Christiane Passevant
Je n’aime pas la police de mon pays
Maurice Rajsfus (Libertalia)
Article mis en ligne le 4 janvier 2013
dernière modification le 2 janvier 2013

par C.P.

« La consigne, c’est la consigne »…16 juillet 1942, dès quatre heures du matin, 7 000 policiers français participent aux « opérations de ramassage de juifs » selon la formule des autorités policières françaises. Cette vaste opération menée avec zèle et brutalité se solde par 13 152 arrestations au soir du 17 juillet 1942. Et pour la première fois, les arrestations n’ont épargné ni les femmes ni les enfants.

Encore adolescent, Maurice Rajsfus fait alors une première rencontre avec les « forces de l’ordre » françaises par l’entremise d’un voisin, flic de son métier, un certain Mr Mulot qui n’hésita pas à embarquer sans ménagement la famille Rajsfus, à l’aube, vers un commissariat qui regroupait des centaines de familles du quartier. Maurice et sa sœur échappèrent à Drancy et aux camps de concentration un peu par hasard et grâce au réflexe de leurs parents.
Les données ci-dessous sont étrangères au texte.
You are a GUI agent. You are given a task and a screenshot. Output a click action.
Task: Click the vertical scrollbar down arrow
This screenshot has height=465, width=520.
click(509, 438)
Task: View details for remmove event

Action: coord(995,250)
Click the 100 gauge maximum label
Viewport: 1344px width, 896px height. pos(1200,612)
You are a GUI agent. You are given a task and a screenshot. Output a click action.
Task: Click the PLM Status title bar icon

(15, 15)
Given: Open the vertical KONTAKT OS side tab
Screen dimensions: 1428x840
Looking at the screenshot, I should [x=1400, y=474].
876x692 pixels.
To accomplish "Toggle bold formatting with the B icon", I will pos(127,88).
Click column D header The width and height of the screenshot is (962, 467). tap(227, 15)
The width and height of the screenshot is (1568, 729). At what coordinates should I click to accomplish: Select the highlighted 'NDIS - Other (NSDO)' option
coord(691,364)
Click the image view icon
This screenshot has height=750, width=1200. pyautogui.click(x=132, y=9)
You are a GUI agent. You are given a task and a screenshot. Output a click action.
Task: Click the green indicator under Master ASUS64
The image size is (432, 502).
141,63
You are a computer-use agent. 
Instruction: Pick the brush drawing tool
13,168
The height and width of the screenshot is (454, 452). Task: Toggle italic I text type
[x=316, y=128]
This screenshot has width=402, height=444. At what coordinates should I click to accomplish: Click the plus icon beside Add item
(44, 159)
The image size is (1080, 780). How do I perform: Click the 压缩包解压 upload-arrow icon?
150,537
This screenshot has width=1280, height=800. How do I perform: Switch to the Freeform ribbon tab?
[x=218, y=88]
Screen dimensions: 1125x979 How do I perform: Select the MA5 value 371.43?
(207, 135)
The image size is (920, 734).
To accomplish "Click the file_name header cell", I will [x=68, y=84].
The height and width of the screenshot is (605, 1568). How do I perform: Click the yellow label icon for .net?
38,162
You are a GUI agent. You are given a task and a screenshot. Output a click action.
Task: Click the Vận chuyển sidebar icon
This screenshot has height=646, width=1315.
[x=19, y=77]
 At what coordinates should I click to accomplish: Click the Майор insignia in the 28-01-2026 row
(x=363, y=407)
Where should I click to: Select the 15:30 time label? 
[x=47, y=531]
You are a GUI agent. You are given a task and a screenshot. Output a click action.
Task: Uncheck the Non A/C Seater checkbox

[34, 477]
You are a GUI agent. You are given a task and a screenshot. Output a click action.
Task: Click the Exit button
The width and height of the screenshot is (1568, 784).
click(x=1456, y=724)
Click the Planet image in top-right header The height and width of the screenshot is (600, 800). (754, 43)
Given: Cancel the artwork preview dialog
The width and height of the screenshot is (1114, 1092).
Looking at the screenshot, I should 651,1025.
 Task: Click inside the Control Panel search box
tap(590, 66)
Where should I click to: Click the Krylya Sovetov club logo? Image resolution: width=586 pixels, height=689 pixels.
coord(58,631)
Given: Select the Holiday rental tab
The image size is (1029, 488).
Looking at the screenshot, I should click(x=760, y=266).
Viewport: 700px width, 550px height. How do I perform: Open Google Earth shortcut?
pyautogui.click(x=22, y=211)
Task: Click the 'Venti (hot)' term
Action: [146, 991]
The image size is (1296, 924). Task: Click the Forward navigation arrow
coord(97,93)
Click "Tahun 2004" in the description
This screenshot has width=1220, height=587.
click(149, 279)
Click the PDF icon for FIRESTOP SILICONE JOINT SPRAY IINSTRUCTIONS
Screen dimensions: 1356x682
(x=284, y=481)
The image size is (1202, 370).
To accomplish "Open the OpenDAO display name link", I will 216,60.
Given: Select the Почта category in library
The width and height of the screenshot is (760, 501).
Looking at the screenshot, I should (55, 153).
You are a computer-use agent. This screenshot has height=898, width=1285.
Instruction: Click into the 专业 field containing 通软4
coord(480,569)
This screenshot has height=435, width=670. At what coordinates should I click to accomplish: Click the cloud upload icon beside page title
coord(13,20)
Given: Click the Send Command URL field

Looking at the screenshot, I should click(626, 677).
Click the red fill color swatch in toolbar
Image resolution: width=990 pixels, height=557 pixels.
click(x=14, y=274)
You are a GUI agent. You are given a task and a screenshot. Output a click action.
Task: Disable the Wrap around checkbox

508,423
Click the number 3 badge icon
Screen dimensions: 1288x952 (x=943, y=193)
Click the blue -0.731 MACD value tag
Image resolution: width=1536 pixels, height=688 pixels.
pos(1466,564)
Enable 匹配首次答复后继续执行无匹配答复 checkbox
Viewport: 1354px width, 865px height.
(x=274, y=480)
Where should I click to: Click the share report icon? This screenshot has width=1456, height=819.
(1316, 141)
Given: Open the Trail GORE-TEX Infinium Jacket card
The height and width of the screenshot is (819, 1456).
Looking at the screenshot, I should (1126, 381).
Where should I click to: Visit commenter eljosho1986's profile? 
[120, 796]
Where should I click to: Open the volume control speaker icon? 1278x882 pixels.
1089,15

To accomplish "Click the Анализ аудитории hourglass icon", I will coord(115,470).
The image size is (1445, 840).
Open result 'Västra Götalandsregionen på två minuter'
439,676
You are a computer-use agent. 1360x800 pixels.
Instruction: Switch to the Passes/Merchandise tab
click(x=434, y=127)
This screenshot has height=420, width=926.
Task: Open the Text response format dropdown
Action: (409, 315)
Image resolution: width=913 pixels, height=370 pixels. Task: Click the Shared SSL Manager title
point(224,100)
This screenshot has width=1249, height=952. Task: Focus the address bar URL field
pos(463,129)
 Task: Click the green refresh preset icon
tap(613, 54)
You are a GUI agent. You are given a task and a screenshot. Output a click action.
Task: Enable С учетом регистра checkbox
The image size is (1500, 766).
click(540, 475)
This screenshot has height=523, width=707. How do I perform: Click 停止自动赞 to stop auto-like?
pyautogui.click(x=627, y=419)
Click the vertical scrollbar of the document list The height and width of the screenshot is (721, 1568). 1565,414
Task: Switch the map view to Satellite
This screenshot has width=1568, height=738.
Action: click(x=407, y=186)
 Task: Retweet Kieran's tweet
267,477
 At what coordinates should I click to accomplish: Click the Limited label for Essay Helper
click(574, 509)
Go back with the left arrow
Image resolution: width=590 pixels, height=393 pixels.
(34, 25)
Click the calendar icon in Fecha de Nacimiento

Une adolescence qui n’est pas épargnée par la discrimination quotidienne et, à quelques exceptions près, la lâcheté générale.

Quelques décennies plus tard, dans son livre, La police de Vichy, Maurice Rajsfus posera cette question : « Quelle différence peut-il bien y avoir entre un policier participant à une charge lors d’une manifestation ouvrière et son collègue qui, quelques années plus tard, se livre à la chasse aux Juifs ? » Le pouvoir peut changer, mais « la logique policière échappe aux considérations politiciennes, dès lors que la mission de maintien de l’ordre est suffisamment cohérente pour rester répressive. Peu importe le système qui donne les ordres, si la matraque est au bout de l’ordre reçu. »

En 1993, un inspecteur de police assassine le jeune Makomé au commissariat des Grandes-Carrières du XVIIIe arrondissement de Paris. Un an plus tard, en juin 1994, l’Observatoire des Libertés Publiques est créé et son bulletin, Que fait la police, paraît, notamment à l’initiative de Maurice Rajsfus qui fait œuvre d’historien et d’archiviste pour ce qui concerne les dérives policières et leur impunité.

Après son édition papier, Que fait la police ? est sur Internet.

1er janvier 2013.

Quand la police entre en socialisme, il n’y a rien de changé sous le soleil noir de l’idéologie sécuritaire...

Chronique anti-autoritaire de Maurice Rajsfus dans

QUE FAIT LA POLICE ?

De l’Observatoire des Libertés Publiques

Suite au mouvement de mai/juin 1968, je m’étais appliqué à mettre en fiches les nombreuses informations parues dans la presse, relatant les mauvaises manières des policiers de ce pays.

En juin 1994, en compagnie de mon camarade Jean-Michel Mancion (Alexis Violet), il nous avait paru indispensable de faire un état des lieux permanent des dérives policières. D’où la constitution de l’Observatoire des libertés publiques, et de son bulletin mensuel Que fait la police ?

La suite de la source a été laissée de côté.